The availability of seismic and infrasound data, however, is now at its most prevalent. The International Monitoring System (IMS), a global network to detect nuclear explosions as part of the Comprehensive Nuclear-Test-Ban Treaty, now stands at more than 200 seismic and infrasound stations combined4. Similarly, openly available data used for monitoring and researching earthquakes and the Earth’s interior is vast and continues to expand11. These sensors can be used for conflict monitoring, with the performance of such a network being based on the proximity of the sensors to the region being monitored, the size of the explosions and how well the energy is transmitted.

Application to Ukraine

Approximately 100 km northwest of Kyiv, Ukraine, the IMS has a seismic array operated by the Ukrainian National Data Centre, denoted Malyn AKASG (treaty code: PS45). It comprises 23 vertical-component broadband seismometers and a single three-component broadband seismometer, with an aperture of approximately 27 km, with around 2 km between each sensor.
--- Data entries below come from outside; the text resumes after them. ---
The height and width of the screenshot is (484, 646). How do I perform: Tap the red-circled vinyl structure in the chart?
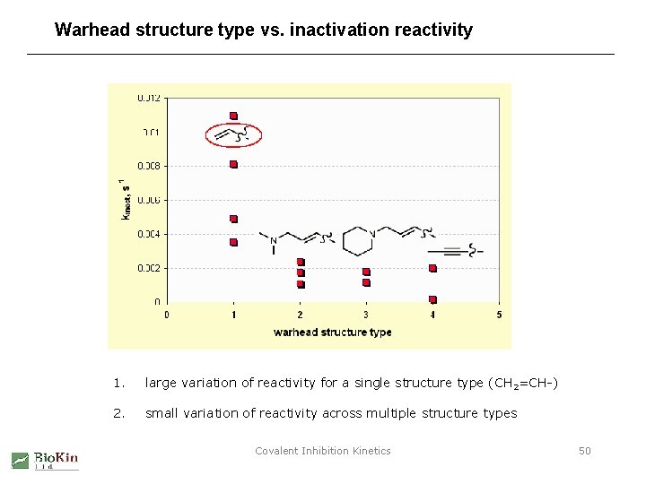coord(233,134)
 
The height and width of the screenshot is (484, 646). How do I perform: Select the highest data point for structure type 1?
coord(233,116)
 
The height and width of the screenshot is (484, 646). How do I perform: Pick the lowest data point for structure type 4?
coord(432,299)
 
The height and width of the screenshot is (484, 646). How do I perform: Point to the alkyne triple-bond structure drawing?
coord(462,250)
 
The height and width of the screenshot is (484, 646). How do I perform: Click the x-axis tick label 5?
coord(499,315)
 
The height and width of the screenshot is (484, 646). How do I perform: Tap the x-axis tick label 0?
coord(167,315)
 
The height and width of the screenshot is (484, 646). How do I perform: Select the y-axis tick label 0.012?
coord(150,98)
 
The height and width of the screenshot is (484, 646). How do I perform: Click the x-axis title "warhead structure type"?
coord(332,333)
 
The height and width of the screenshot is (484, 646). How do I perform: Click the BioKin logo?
coord(45,460)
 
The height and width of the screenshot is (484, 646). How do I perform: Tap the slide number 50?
coord(584,451)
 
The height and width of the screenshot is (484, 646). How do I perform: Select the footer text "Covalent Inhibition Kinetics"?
coord(323,451)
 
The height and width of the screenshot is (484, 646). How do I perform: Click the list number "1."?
coord(118,384)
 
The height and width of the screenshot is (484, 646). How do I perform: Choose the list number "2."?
coord(118,413)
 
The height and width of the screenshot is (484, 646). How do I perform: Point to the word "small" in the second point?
coord(162,413)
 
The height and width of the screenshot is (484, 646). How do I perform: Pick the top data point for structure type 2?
coord(301,262)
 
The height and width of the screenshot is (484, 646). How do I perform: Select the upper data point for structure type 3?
coord(366,272)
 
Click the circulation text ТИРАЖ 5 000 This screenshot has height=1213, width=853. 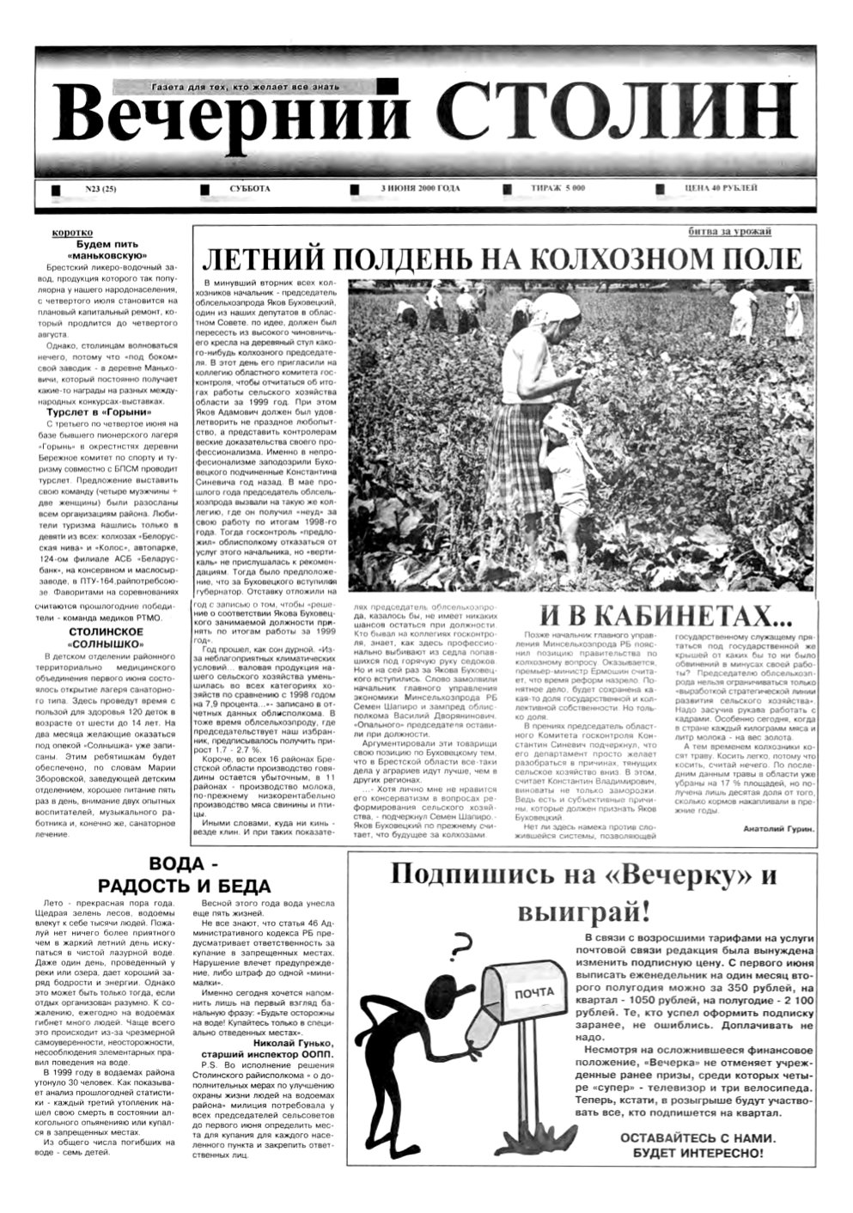(557, 189)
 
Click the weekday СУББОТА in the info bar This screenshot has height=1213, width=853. (250, 189)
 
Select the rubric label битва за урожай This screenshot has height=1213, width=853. (730, 232)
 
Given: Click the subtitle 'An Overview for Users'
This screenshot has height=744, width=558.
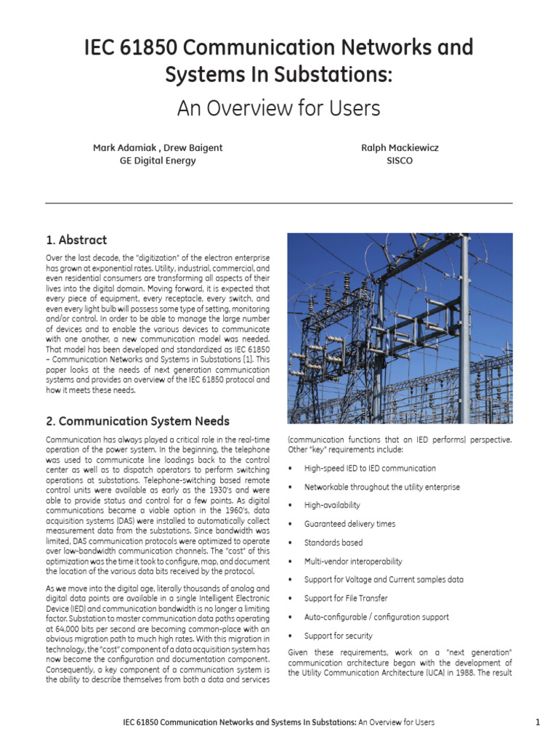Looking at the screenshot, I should [x=278, y=108].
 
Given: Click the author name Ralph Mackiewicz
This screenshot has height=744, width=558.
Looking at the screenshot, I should [x=400, y=147].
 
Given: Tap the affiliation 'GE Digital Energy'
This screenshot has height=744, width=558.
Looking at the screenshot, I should [x=158, y=161].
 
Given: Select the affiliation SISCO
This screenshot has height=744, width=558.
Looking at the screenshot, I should [x=400, y=161].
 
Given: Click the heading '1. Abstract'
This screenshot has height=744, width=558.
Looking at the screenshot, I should [x=76, y=240].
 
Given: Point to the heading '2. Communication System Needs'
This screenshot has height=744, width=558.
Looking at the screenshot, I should [x=137, y=421].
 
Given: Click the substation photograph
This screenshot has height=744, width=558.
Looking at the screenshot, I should [x=400, y=328].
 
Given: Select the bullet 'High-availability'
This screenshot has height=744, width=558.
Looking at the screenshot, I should [x=332, y=505].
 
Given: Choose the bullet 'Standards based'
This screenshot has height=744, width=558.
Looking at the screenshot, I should [x=333, y=542].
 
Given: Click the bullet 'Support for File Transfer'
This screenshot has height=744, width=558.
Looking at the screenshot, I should [x=346, y=598].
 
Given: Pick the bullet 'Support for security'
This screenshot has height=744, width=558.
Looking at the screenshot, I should [x=339, y=636].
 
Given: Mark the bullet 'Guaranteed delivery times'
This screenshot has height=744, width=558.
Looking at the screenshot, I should [x=349, y=524].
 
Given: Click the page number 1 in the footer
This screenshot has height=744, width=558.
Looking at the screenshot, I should [x=538, y=722].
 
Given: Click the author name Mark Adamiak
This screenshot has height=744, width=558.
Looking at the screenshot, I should [x=125, y=147].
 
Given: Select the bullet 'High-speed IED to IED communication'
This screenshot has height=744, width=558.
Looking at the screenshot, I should [x=370, y=468].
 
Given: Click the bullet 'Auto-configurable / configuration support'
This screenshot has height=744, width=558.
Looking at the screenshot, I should [x=376, y=617].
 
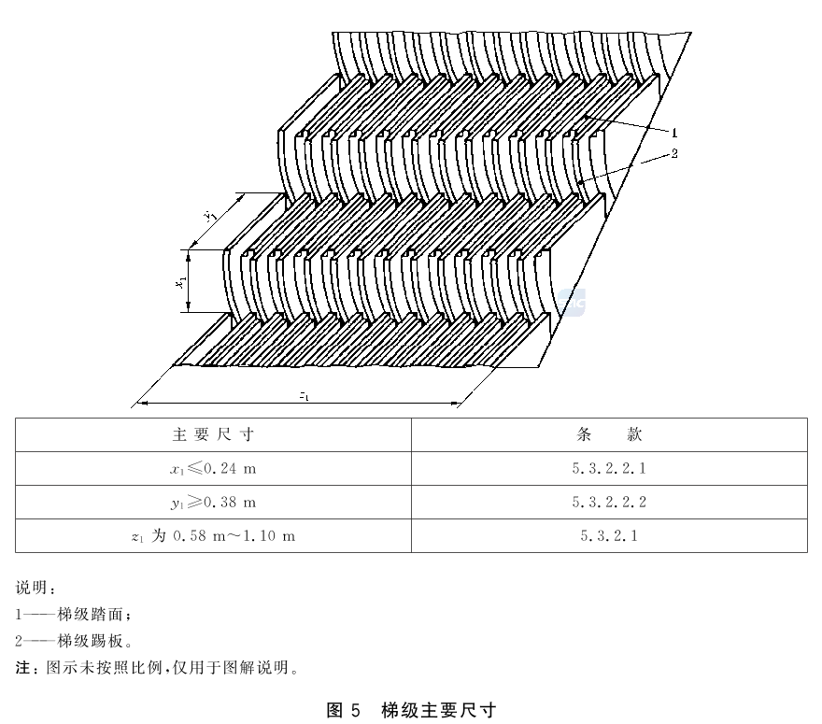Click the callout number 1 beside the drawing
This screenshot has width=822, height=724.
(x=674, y=133)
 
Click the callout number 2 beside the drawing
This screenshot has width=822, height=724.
(x=674, y=153)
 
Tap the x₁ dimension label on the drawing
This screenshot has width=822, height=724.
(x=180, y=281)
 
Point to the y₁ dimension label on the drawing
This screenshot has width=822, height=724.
(x=211, y=215)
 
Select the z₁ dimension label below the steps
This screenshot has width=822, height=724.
(x=304, y=396)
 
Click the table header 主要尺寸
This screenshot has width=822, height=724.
(x=213, y=434)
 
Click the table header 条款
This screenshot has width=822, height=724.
(x=609, y=434)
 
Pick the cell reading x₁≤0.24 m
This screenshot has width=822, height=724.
(x=213, y=468)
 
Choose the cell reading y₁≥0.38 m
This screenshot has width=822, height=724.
(x=213, y=503)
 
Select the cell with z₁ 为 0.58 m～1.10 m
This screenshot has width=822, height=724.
(x=213, y=536)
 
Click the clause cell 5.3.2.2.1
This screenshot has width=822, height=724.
(x=609, y=468)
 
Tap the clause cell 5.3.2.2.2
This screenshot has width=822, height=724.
(x=609, y=503)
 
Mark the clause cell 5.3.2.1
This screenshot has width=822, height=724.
(x=609, y=536)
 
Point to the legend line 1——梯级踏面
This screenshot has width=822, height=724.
(x=73, y=614)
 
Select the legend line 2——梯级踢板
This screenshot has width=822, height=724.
(x=74, y=641)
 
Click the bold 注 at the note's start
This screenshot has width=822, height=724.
(x=22, y=667)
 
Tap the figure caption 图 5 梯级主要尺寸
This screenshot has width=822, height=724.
(x=411, y=710)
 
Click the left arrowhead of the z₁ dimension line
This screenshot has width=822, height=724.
(x=142, y=404)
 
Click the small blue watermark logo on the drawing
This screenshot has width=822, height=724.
(x=571, y=303)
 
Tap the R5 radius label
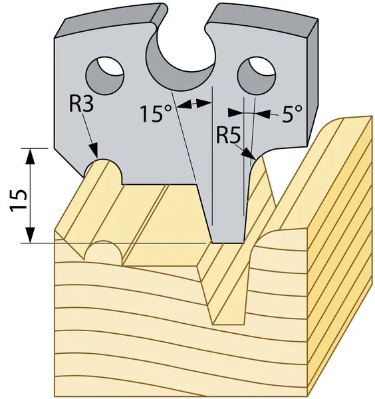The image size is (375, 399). [x=228, y=135]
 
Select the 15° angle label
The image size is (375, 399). [x=156, y=114]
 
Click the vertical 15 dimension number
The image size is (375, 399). [x=19, y=201]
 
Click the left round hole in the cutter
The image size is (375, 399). [x=105, y=76]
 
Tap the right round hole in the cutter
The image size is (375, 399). [x=257, y=76]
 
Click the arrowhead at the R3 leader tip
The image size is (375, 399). [x=94, y=151]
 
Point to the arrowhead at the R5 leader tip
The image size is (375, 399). [x=249, y=154]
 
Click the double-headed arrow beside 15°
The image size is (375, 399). [x=194, y=104]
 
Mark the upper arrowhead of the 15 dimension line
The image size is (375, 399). [x=31, y=156]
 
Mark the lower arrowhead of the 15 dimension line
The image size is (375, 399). [x=31, y=235]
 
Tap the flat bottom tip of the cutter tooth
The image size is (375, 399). [x=227, y=243]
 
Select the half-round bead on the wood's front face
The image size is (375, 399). [x=104, y=251]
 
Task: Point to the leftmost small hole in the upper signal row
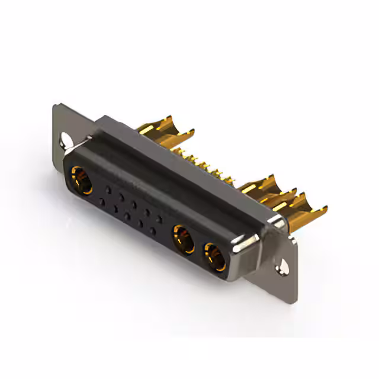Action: pos(108,190)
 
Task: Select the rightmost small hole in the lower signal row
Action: pos(153,231)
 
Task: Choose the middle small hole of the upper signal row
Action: pos(134,204)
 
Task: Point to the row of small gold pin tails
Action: pos(207,166)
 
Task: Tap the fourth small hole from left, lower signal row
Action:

The intended design was for the detection of nuclear tests at teleseismic distances (>3,300 km) with classical array processing techniques. Under the assumption that the incoming wavefronts are planar and originate from distances much larger than the array aperture, coherent signals across the array are stacked to enhance the signal-to-noise ratio, whereas the time delays between the individual array elements are used to estimate the direction of an incoming wavefront12. To direct the array towards detecting local and regional seismic activity, we must abandon the classical plane-wave assumption and use observations from individual seismometers to accurately locate events near the array. With the large spatial footprint and high sensor count, the Malyn array offers a unique opportunity for monitoring conflict-related explosions throughout the Zhytomyr, Kyiv and Chernihiv provinces in northern Ukraine.

We have implemented a continuous monitoring solution that can automatically detect and locate explosions, using seismic signals recorded at the Malyn array. Data are continuously transmitted to the International Data Centre (IDC) in Vienna and from there to Norway for automatic processing, generating results close to real time. Our implementation builds on a methodology designed for automatically detecting and locating microseismic activity13 using a migration/stacking approach14,15,16 applied to characteristic functions of the short-term average to long-term average amplitude ratio (STA/LTA), tailored for detecting P-wave and S-wave signals at each sensor (Methods). Despite observing signals from air-to-ground acoustic waves, we initially omit these signals from the automatic location algorithm as they are observed infrequently and their less impulsive signals lead to a higher number of false detections and a reduced sensitivity of the detection algorithm. For the seismic signals, however, we can produce high-precision event locations and timings for the region northwest of Kyiv, allowing us to observe the development of the conflict with unprecedented accuracy.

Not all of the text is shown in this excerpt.